--- GIVEN DATA ---
=== Section Start ===

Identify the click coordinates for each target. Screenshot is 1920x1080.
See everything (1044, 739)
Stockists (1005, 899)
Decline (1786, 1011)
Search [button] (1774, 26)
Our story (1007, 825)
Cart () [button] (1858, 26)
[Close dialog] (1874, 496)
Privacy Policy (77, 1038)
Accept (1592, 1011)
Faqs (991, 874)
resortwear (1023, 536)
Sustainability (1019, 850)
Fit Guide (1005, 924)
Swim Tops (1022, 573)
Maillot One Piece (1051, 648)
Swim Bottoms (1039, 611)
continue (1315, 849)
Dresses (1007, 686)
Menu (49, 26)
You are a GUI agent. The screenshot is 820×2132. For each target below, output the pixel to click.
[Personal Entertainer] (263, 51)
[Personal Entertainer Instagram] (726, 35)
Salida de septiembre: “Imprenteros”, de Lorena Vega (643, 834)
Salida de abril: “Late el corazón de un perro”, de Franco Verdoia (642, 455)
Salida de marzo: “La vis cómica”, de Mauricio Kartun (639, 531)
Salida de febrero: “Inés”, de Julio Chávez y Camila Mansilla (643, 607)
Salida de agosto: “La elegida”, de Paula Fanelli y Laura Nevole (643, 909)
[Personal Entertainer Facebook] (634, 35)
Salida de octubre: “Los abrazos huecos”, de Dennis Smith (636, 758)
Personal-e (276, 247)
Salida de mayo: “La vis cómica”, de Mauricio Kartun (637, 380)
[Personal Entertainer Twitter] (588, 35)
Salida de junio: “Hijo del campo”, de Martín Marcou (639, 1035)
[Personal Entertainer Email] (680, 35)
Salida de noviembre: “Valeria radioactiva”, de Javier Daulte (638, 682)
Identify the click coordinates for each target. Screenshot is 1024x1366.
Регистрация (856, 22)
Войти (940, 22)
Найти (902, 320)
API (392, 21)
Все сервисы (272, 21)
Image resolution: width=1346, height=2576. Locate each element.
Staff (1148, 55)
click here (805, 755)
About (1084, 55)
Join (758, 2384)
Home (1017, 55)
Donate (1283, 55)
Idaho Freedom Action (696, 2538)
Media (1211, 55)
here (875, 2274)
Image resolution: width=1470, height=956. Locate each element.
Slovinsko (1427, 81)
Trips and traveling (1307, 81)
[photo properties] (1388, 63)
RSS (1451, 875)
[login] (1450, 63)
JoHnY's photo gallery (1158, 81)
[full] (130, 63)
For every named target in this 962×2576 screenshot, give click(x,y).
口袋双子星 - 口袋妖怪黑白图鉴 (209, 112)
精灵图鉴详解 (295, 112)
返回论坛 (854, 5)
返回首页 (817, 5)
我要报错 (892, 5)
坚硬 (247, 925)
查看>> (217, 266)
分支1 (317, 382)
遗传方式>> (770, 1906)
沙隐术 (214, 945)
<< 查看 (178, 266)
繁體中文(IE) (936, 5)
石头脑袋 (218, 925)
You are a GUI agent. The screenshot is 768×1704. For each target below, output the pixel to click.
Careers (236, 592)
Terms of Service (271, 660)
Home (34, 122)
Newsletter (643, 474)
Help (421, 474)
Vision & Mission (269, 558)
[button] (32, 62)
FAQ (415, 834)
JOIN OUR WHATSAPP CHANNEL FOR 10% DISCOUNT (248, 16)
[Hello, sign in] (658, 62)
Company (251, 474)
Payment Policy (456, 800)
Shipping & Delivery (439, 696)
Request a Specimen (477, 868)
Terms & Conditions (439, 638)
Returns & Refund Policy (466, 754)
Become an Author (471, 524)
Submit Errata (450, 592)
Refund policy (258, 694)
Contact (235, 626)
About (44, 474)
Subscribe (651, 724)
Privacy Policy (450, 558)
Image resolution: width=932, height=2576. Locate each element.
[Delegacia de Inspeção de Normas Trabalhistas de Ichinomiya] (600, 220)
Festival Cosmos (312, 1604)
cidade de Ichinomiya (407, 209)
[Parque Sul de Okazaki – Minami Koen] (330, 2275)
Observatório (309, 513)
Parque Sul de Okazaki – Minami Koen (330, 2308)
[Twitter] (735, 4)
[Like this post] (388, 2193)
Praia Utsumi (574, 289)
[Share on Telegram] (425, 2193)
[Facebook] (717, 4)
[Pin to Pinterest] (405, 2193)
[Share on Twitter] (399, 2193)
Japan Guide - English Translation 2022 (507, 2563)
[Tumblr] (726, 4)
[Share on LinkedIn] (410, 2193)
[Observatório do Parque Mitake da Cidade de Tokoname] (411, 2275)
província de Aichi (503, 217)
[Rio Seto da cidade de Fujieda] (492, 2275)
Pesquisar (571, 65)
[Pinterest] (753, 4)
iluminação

=== Section End ===

--- ACTIVITY ---
Copy the whole listing, word for word.

--- REPLY TO THE TASK ---
Identify the click coordinates for each target. Screenshot is 1920x1080.
See everything (1044, 739)
Stockists (1005, 899)
Decline (1786, 1011)
Search [button] (1774, 26)
Our story (1007, 825)
Cart () [button] (1858, 26)
[Close dialog] (1874, 496)
Privacy Policy (77, 1038)
Accept (1592, 1011)
Faqs (991, 874)
resortwear (1023, 536)
Sustainability (1019, 850)
Fit Guide (1005, 924)
Swim Tops (1022, 573)
Maillot One Piece (1051, 648)
Swim Bottoms (1039, 611)
continue (1315, 849)
Dresses (1007, 686)
Menu (49, 26)
You are a GUI agent. The screenshot is 820×2132. For each target below, output the pixel to click.
[Personal Entertainer] (263, 51)
[Personal Entertainer Instagram] (726, 35)
Salida de septiembre: “Imprenteros”, de Lorena Vega (643, 834)
Salida de abril: “Late el corazón de un perro”, de Franco Verdoia (642, 455)
Salida de marzo: “La vis cómica”, de Mauricio Kartun (639, 531)
Salida de febrero: “Inés”, de Julio Chávez y Camila Mansilla (643, 607)
Salida de agosto: “La elegida”, de Paula Fanelli y Laura Nevole (643, 909)
[Personal Entertainer Facebook] (634, 35)
Salida de octubre: “Los abrazos huecos”, de Dennis Smith (636, 758)
Personal-e (276, 247)
Salida de mayo: “La vis cómica”, de Mauricio Kartun (637, 380)
[Personal Entertainer Twitter] (588, 35)
Salida de junio: “Hijo del campo”, de Martín Marcou (639, 1035)
[Personal Entertainer Email] (680, 35)
Salida de noviembre: “Valeria radioactiva”, de Javier Daulte (638, 682)
Identify the click coordinates for each target. Screenshot is 1024x1366.
Регистрация (856, 22)
Войти (940, 22)
Найти (902, 320)
API (392, 21)
Все сервисы (272, 21)
Image resolution: width=1346, height=2576. Locate each element.
Staff (1148, 55)
click here (805, 755)
About (1084, 55)
Join (758, 2384)
Home (1017, 55)
Donate (1283, 55)
Idaho Freedom Action (696, 2538)
Media (1211, 55)
here (875, 2274)
Image resolution: width=1470, height=956. Locate each element.
Slovinsko (1427, 81)
Trips and traveling (1307, 81)
[photo properties] (1388, 63)
RSS (1451, 875)
[login] (1450, 63)
JoHnY's photo gallery (1158, 81)
[full] (130, 63)
For every named target in this 962×2576 screenshot, give click(x,y).
口袋双子星 - 口袋妖怪黑白图鉴 (209, 112)
精灵图鉴详解 (295, 112)
返回论坛 (854, 5)
返回首页 (817, 5)
我要报错 (892, 5)
坚硬 (247, 925)
查看>> (217, 266)
分支1 (317, 382)
遗传方式>> (770, 1906)
沙隐术 (214, 945)
<< 查看 (178, 266)
繁體中文(IE) (936, 5)
石头脑袋 (218, 925)
You are a GUI agent. The screenshot is 768×1704. For each target below, output the pixel to click.
Careers (236, 592)
Terms of Service (271, 660)
Home (34, 122)
Newsletter (643, 474)
Help (421, 474)
Vision & Mission (269, 558)
[button] (32, 62)
FAQ (415, 834)
JOIN OUR WHATSAPP CHANNEL FOR 10% DISCOUNT (248, 16)
[Hello, sign in] (658, 62)
Company (251, 474)
Payment Policy (456, 800)
Shipping & Delivery (439, 696)
Request a Specimen (477, 868)
Terms & Conditions (439, 638)
Returns & Refund Policy (466, 754)
Become an Author (471, 524)
Submit Errata (450, 592)
Refund policy (258, 694)
Contact (235, 626)
About (44, 474)
Subscribe (651, 724)
Privacy Policy (450, 558)
Image resolution: width=932, height=2576. Locate each element.
[Delegacia de Inspeção de Normas Trabalhistas de Ichinomiya] (600, 220)
Festival Cosmos (312, 1604)
cidade de Ichinomiya (407, 209)
[Parque Sul de Okazaki – Minami Koen] (330, 2275)
Observatório (309, 513)
Parque Sul de Okazaki – Minami Koen (330, 2308)
[Twitter] (735, 4)
[Like this post] (388, 2193)
Praia Utsumi (574, 289)
[Share on Telegram] (425, 2193)
[Facebook] (717, 4)
[Pin to Pinterest] (405, 2193)
[Share on Twitter] (399, 2193)
Japan Guide - English Translation 2022 (507, 2563)
[Tumblr] (726, 4)
[Share on LinkedIn] (410, 2193)
[Observatório do Parque Mitake da Cidade de Tokoname] (411, 2275)
província de Aichi (503, 217)
[Rio Seto da cidade de Fujieda] (492, 2275)
Pesquisar (571, 65)
[Pinterest] (753, 4)
iluminação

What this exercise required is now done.